DOCUMENT SEGMENT
######
In 2005, Kendell, 45, worries less about the
money than about the current battles for gay and
lesbian equality—and how her group is increasingly
playing a national role in that debate. (NCLR now has a $3.6
million budget and $1.7 million in reserve.) “I
can’t be sure what next year is going to look
like in this movement,” she says. “It’s
that lack of certainty about the future that I think
is creating at worst a sense of fear—and in
some cases recrimination—in some quarters of the
movement, and at best a sense of uneasiness, and maybe
even a timidity.”
The word timid does not describe NCLR’s
current strategy.
After years of steadily building its
organization from tiny beginnings in San Francisco,
the group has become a key player in critical legal
challenges. Several facts exemplify its growth. NCLR has
added a communications director and an events
assistant. The San Francisco office has moved to a
larger space, the Florida office has relocated, and a
regional office has opened in Washington, D.C.
Perhaps NCLR’s most important work is its
function as lead counsel in Woo v. Lockyer—the
California court case that is seeking to legalize same-sex
marriages. Such roles are typically handled by the larger
and better-financed Lambda Legal or the American Civil
Liberties Union. But NCLR has teamed up with
colleagues in the gay legal establishment, and in
March the complex proceedings led to a victory for same-sex
marriage advocates that is now under appeal.
The California case is not the next in line for
a high court decision on equal marriage rights. In
fact, Washington is ahead in that race, followed by
New Jersey, and maybe New York. But the Golden State
dominates the fight for marriage in a profound way. It is
the most populous state in the union and the fifth
largest economy in the world. In 1948, California
became the first state to rule that laws against
interracial marriage were unconstitutional, and if the
California supreme court upholds discrimination in
marriage laws this time around, it will be a shocking
setback regardless of what transpires elsewhere.
Equality Florida executive director Nadine
Smith, who has worked closely with the NCLR for the
last several years, says it would be “hard to find
somebody more well liked or more well respected as a thinker
and someone who gets things done” than Kendell.
At the wheel longer than most of her
counterparts, Kendell straddles the jobs of expanding
the NCLR and being a mother. On an average day, she
drops off one of her two younger children at school and gets
to work at 8:30. “Some days,” she says,
“I feel like I am nothing more than a glorified
administrator, and other days I feel enormously contributing
and valuable.”
Half of Kendell’s evenings are taken up
with civic events or meetings, but other nights
Kendell is the one who does the shopping and makes
dinner for her family: partner of 12 years, Sandy Holmes;
son Julian, who is almost 9; daughter Ariana, 3; and
sometimes her 23-year-old daughter, Emily.
“I’m sort of a domestic goddess,” she
says modestly, adding that Sandy’s support
allows her to keep up the draining pace of travel that is
required for running a community nonprofit.
######
YOUR TASKS
[1] Name every member of Kendell's family mentioned in the NCLR profile, giving each one's relation to her and any age stated.
[2] Return the passage of the NCLR profile from "The California case" up to and including "what transpires elsewhere.", copied word for word.

DATASET EXCERPT
######
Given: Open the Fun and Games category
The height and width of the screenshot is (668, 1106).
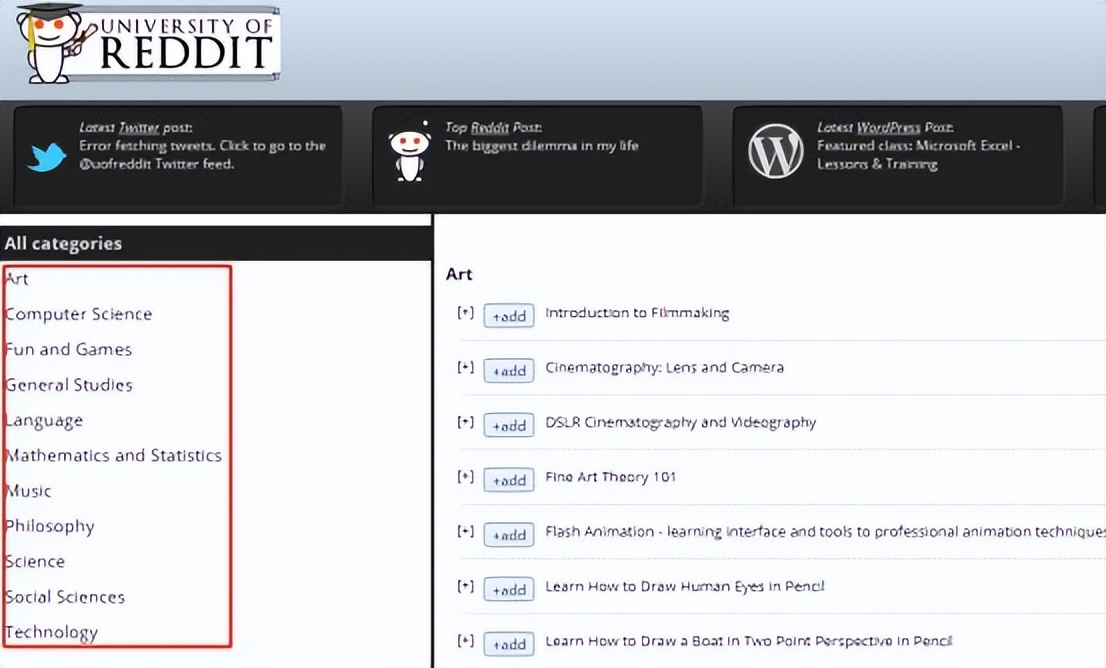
######
RESPONSES
[1]
- Sandy Holmes: partner of 12 years
- Julian: son, almost 9
- Ariana: daughter, 3
- Emily: daughter, 23

[2]
The California case is not the next in line for
a high court decision on equal marriage rights. In
fact, Washington is ahead in that race, followed by
New Jersey, and maybe New York. But the Golden State
dominates the fight for marriage in a profound way. It is
the most populous state in the union and the fifth
largest economy in the world. In 1948, California
became the first state to rule that laws against
interracial marriage were unconstitutional, and if the
California supreme court upholds discrimination in
marriage laws this time around, it will be a shocking
setback regardless of what transpires elsewhere.